Cardinal Contests
Venue
Proceedings of the 24th International Conference on the World Wide Web (WWW) (2015), pp. 377-387
Publication Year
2015
Authors
Arpita Ghosh, Patrick Hummel
BibTeX
Abstract
Contests are widely used as a means for effort elicitation in settings ranging from
government R&D contests to online crowdsourcing contests on platforms such as
Kaggle, Innocentive, or TopCoder. Such rank-order mechanisms—— where agents'
rewards depend only on the relative ranking of their submissions' qualities——are
natural mechanisms for incentivizing effort when it is easier to obtain ordinal,
rather than cardinal, information about agents' outputs, or where absolute measures
of quality are unverifiable. An increasing number of online contests, however, rank
entries according to some numerical evaluation of their absolute quality——for
instance, the performance of an algorithm on a test dataset, or the performance of
an intervention in a randomized trial. Can the contest designer incentivize higher
effort by making the rewards in an ordinal rank-order mechanism contingent on such
cardinal information? We model and analyze cardinal contests, where a principal
running a rank-order tournament has access to an absolute measure of the qualities
of agents' submissions in addition to their relative rankings, and ask how
modifying the rank-order tournament to incorporate cardinal information can improve
incentives for effort.
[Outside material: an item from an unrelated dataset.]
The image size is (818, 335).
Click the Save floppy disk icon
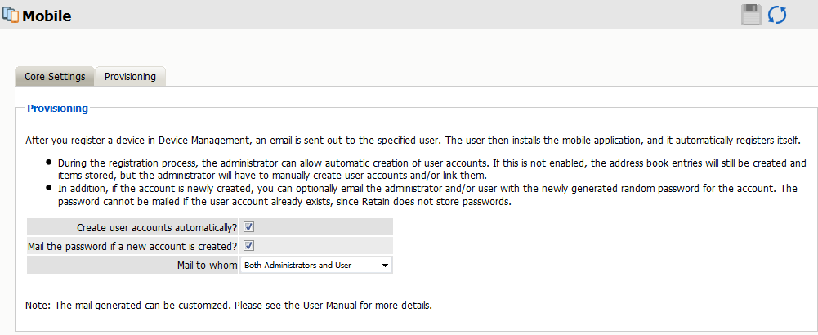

Our main result is that a simple threshold mechanism——a
mechanism that awards the prize for a rank if and only if the absolute quality of
the agent at that rank exceeds a certain threshold——is optimal amongst all mixed
cardinal-ordinal mechanisms where the fraction of the j-th prize awarded to the
j-th-ranked agent is any arbitrary non-decreasing function of her submission's
quality. Further, the optimal threshold mechanism uses exactly the same threshold
for each rank. We study what contest parameters determine the extent of the benefit
from incorporating such cardinal information into an ordinal rank-order contest,
and investigate the extent of improvement in equilibrium effort via numerical
simulations.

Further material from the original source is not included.